Christian V. Jewish View of Forgiveness

 I've never read a book like The Sunflower by Simon Wiesenthal.  What a discussion ensued over forgiveness, with which the book struggles!  The book is 289 pages, 98  of which is the story.  All the rest are opinions.

The story is the autobiographical story of Simon Wiesenthal. As a victim of the holocaust, he is in a concentration camp.  His work team's job is the clean the waste out of a hospital.
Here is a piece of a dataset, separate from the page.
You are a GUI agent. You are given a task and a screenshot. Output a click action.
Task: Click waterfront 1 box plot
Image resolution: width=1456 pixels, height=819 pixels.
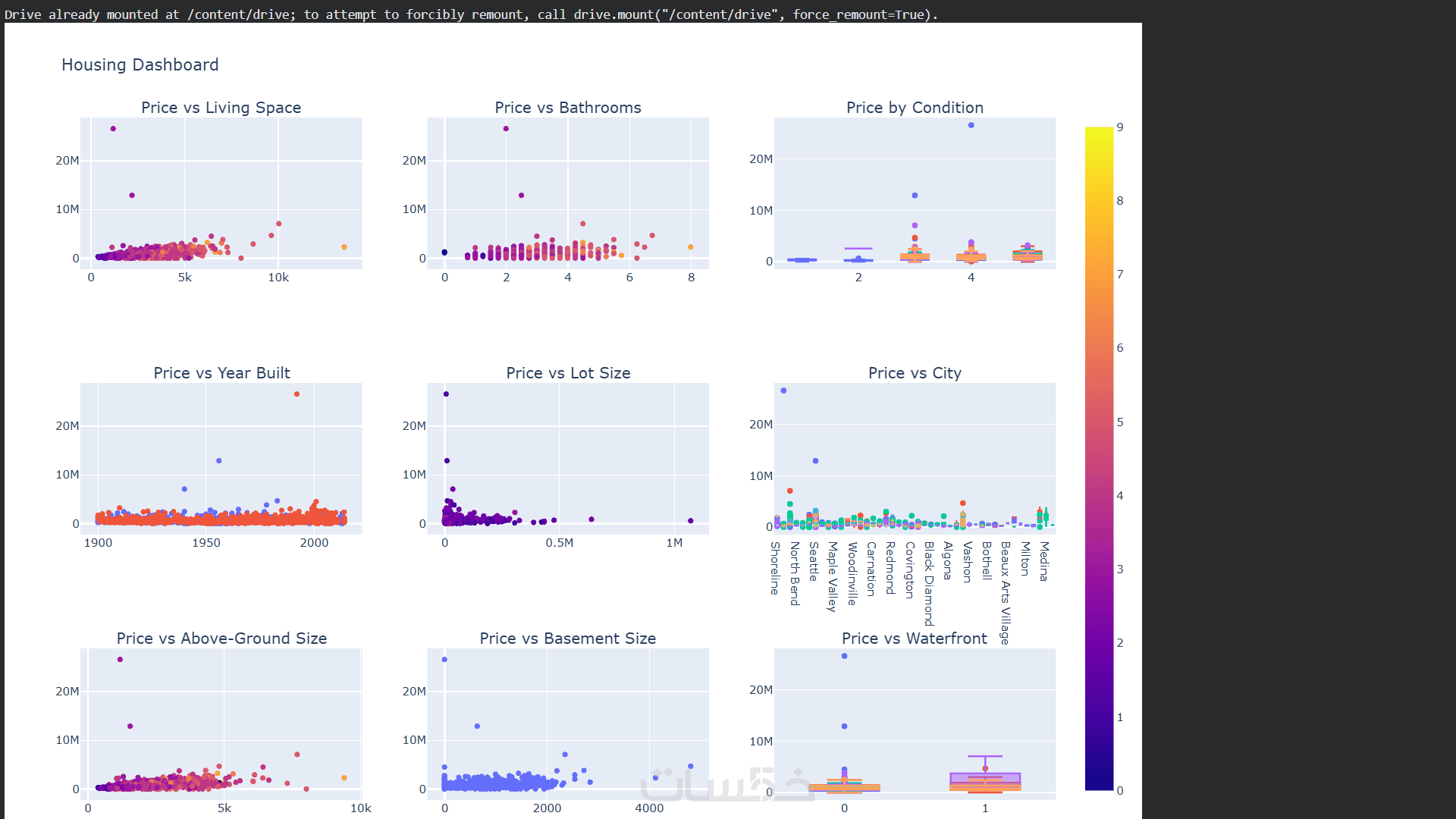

While there, he is ordered to follow a nurse.  The nurse takes him to the death bed of a dying Nazi.  He is ordered to sit beside the Nazi and listen to him.  The Nazi tells him his life story, including some atrocities he had a part in.  He obviously, wants Simon, as a Jew, to forgive him.  He couldn't.  He got up and left the dying man, without saying a word.

Back at the concentration camp, Simon tells a couple of close friends, what had happened.  Both say, "Never forgive him."  But one elaborates, fuller.  He tells Simon that he had no authority to forgive for the entire Jewish race.  The sin was against an entire people, not an individual, named Simon Wiesenthal.  So he had no authority to forgive what happened to entire people.

What do you think?

The rest of the book consists of other people's opinions.  I noticed that the Christians wrote the shortest opinions.  More or less they said, "Jesus said to love your enemies."  "You forgive seventy times seven."  Then the Jews mostly said, "no you don't forgive."  The difference is the Torah versus the New Testament.